— EXERCISE DESCRIPTION —
In the records that follow, the lines from the one containing "This screenshot has height=504, width=795." to the one containing "You are a computer-use agent. Image resolution: width=1036", inclusive, are to be given again exactly.

Saved data entries:
┄┄┄┄┄┄

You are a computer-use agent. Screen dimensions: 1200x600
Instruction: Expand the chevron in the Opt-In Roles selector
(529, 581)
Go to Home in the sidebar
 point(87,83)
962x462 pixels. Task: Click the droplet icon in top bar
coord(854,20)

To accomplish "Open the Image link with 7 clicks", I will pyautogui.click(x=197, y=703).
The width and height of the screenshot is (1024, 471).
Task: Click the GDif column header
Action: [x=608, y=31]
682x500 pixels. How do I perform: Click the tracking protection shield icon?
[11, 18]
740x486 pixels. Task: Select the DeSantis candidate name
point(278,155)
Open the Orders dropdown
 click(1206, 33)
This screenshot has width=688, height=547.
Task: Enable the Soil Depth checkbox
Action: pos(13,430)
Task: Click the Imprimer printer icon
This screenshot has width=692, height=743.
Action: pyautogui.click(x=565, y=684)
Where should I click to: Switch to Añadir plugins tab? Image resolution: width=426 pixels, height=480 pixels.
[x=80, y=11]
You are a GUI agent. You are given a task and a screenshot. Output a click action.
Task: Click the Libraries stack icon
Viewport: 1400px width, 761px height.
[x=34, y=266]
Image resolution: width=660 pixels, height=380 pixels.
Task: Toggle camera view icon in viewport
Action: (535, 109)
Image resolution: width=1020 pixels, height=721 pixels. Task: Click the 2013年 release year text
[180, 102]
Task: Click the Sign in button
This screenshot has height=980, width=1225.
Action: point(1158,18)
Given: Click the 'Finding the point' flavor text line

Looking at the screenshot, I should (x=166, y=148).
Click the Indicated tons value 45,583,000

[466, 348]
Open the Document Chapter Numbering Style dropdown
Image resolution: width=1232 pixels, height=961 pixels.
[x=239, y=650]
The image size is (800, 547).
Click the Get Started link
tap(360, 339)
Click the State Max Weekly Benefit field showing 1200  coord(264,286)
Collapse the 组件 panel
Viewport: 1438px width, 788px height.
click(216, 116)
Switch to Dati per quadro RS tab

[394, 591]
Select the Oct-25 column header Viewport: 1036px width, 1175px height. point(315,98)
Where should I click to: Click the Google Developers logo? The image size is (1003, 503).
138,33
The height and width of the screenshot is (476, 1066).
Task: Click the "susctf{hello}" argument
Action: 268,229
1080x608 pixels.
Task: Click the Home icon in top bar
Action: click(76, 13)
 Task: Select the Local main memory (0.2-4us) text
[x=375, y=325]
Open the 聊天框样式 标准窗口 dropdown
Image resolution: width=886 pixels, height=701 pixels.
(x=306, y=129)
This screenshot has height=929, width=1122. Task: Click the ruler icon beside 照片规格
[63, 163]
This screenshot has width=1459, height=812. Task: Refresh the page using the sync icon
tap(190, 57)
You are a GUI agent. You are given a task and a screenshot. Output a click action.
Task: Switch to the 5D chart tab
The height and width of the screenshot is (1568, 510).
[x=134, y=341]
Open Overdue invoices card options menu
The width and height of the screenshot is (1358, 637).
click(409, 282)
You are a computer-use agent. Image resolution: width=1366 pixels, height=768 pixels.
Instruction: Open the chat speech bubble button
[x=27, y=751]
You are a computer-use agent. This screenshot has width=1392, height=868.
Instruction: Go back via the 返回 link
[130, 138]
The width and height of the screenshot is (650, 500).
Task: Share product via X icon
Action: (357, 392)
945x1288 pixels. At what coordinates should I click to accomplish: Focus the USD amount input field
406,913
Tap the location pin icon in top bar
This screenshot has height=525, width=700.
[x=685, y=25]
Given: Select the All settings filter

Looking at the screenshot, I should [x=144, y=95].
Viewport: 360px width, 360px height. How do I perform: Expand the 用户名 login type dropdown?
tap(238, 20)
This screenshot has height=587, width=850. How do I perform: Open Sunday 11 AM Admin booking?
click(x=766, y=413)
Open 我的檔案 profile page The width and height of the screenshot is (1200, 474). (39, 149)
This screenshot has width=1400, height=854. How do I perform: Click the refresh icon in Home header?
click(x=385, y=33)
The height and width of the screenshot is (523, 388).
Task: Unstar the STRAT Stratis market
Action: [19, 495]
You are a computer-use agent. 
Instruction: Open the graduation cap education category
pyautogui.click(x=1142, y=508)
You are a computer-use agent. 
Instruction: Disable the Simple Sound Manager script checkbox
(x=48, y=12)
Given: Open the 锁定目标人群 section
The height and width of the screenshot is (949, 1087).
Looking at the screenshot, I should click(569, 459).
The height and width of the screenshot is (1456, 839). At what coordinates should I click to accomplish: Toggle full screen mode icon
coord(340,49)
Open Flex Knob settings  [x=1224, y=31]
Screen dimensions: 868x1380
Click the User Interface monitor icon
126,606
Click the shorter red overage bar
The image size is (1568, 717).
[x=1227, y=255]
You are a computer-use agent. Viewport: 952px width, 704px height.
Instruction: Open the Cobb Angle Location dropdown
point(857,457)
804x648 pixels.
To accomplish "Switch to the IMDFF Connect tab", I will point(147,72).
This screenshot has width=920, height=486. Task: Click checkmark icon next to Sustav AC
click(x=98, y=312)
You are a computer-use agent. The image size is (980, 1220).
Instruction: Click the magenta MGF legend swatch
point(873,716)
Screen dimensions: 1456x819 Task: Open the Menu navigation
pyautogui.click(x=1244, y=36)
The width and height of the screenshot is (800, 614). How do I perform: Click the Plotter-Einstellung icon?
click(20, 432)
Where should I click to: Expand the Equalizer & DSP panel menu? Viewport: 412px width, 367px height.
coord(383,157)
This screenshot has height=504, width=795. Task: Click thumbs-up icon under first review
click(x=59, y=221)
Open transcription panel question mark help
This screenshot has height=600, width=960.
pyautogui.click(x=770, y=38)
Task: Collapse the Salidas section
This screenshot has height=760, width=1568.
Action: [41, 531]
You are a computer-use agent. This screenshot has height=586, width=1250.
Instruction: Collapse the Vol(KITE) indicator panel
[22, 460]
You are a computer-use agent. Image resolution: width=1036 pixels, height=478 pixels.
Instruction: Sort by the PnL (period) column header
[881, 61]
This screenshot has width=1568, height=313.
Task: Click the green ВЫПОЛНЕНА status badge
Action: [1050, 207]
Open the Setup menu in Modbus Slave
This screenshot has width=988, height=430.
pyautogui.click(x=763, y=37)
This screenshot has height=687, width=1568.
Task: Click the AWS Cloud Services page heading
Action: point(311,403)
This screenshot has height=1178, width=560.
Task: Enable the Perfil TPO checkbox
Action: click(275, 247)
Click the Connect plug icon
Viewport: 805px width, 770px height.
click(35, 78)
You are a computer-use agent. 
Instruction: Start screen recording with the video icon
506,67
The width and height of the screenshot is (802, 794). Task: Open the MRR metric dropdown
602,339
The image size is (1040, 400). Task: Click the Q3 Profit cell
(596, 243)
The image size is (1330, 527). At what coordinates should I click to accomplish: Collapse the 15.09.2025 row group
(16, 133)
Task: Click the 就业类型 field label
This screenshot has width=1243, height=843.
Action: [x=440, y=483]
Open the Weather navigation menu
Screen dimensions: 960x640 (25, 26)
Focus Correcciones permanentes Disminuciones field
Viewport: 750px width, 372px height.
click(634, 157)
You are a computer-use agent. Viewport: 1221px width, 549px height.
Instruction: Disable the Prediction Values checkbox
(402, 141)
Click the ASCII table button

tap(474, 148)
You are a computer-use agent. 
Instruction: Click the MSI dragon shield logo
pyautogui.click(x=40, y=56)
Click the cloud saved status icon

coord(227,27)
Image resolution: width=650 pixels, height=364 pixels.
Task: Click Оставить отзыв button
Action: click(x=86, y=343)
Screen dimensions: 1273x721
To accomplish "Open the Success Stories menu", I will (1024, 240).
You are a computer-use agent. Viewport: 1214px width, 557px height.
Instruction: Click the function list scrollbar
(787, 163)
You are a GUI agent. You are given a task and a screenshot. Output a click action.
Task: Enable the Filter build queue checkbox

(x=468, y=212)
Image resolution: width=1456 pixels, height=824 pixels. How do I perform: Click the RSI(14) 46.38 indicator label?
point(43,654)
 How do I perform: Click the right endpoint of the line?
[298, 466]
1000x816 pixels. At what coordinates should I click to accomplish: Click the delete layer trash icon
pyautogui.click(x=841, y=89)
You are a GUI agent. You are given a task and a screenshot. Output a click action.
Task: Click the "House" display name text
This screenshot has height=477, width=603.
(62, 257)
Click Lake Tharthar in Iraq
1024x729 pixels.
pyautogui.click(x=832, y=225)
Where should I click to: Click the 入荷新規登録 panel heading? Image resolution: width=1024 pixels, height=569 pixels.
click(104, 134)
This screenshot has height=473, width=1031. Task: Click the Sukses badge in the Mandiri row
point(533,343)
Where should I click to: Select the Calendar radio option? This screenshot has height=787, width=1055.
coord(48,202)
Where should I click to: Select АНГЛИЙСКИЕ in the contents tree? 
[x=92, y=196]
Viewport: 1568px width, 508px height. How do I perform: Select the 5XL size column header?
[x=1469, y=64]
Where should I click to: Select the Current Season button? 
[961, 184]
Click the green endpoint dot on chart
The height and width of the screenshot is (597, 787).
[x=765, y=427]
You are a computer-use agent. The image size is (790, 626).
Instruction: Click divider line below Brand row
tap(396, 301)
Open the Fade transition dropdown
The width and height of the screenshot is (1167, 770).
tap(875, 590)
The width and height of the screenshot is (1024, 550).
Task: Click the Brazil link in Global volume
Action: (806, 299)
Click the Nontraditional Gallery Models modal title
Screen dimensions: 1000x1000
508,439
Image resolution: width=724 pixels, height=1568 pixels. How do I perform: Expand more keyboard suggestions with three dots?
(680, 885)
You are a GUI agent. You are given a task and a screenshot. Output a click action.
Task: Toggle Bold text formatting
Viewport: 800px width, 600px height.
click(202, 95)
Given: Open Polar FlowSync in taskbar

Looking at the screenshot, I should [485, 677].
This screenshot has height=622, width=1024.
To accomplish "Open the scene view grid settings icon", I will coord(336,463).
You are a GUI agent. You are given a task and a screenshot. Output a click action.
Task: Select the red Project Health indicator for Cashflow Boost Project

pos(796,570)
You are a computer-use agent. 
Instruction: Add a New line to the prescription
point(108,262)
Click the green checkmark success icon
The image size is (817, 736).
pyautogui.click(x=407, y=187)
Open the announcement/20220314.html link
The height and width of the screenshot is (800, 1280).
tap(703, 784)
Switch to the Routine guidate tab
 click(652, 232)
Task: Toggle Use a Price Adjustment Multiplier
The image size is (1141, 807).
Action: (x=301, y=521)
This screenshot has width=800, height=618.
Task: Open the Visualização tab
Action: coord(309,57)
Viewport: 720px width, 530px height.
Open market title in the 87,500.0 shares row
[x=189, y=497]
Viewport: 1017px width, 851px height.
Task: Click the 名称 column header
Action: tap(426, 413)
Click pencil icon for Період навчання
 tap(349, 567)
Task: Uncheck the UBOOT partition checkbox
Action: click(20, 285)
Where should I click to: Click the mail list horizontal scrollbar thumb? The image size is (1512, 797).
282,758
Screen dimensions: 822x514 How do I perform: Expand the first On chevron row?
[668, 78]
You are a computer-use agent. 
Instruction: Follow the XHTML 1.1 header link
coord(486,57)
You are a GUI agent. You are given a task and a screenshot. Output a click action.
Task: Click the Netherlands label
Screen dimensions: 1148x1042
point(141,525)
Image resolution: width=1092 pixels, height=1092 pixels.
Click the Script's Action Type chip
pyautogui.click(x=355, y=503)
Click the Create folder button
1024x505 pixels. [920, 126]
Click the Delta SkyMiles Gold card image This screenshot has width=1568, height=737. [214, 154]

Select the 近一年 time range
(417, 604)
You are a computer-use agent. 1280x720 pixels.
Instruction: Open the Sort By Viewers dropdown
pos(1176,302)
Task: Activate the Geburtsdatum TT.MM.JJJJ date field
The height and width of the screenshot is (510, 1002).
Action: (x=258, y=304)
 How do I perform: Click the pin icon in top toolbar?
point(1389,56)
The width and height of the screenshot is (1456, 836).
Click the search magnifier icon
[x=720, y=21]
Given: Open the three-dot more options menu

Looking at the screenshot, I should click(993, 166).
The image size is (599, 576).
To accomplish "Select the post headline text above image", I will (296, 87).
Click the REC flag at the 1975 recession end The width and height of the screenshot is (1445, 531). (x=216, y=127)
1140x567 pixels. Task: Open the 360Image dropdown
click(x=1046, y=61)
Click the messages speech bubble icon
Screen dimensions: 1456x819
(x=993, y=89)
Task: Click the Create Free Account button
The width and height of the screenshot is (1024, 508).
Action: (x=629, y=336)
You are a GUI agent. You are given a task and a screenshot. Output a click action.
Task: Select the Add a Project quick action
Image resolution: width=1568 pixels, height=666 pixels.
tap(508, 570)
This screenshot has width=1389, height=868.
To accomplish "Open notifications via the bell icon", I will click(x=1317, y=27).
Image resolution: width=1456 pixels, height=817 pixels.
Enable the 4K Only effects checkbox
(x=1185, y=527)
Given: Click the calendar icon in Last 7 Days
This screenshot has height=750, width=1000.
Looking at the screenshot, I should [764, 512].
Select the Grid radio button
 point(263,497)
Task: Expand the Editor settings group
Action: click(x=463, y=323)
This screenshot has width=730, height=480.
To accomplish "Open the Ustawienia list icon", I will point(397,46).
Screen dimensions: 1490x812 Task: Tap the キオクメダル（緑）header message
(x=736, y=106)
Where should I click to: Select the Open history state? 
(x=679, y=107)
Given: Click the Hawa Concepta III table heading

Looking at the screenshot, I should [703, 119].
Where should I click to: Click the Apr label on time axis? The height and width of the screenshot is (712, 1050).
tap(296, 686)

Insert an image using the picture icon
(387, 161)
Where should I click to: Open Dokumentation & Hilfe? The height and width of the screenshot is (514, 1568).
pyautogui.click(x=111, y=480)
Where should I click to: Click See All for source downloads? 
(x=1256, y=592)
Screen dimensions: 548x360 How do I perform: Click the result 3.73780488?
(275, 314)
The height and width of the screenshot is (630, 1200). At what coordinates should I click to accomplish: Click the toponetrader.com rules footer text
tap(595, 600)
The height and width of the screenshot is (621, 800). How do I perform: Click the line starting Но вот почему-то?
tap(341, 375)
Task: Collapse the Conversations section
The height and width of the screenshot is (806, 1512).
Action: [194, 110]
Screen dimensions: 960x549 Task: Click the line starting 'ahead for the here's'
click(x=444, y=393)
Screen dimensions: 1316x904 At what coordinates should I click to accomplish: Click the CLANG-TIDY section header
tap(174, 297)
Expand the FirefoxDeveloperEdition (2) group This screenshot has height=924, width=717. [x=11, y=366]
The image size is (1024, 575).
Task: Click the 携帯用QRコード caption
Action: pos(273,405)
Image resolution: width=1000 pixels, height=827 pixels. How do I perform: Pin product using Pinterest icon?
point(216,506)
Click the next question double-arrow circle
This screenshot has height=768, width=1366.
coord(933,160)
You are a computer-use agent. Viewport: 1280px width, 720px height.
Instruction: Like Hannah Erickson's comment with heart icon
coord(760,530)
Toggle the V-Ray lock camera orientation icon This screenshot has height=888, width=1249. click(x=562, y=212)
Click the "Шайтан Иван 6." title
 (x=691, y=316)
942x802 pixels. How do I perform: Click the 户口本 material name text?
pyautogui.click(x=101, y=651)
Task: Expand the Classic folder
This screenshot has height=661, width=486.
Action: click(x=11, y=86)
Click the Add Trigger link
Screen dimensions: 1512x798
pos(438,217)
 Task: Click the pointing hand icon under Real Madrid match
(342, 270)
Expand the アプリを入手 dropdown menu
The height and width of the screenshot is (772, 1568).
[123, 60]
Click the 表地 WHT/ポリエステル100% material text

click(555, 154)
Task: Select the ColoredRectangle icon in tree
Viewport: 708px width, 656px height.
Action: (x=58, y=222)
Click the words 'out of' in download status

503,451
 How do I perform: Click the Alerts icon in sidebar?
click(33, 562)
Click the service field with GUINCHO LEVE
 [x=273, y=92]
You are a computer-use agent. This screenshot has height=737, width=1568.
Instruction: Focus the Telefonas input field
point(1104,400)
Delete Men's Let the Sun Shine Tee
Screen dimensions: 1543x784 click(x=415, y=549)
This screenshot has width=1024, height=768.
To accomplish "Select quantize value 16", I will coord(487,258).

┄┄┄┄┄┄

— ANSWER BOX —
This screenshot has height=504, width=795. Task: Click thumbs-up icon under first review
click(x=59, y=221)
Open transcription panel question mark help
This screenshot has height=600, width=960.
pyautogui.click(x=770, y=38)
Task: Collapse the Salidas section
This screenshot has height=760, width=1568.
Action: [41, 531]
You are a computer-use agent. This screenshot has height=586, width=1250.
Instruction: Collapse the Vol(KITE) indicator panel
[22, 460]
You are a computer-use agent. Image resolution: width=1036 pixels, height=478 pixels.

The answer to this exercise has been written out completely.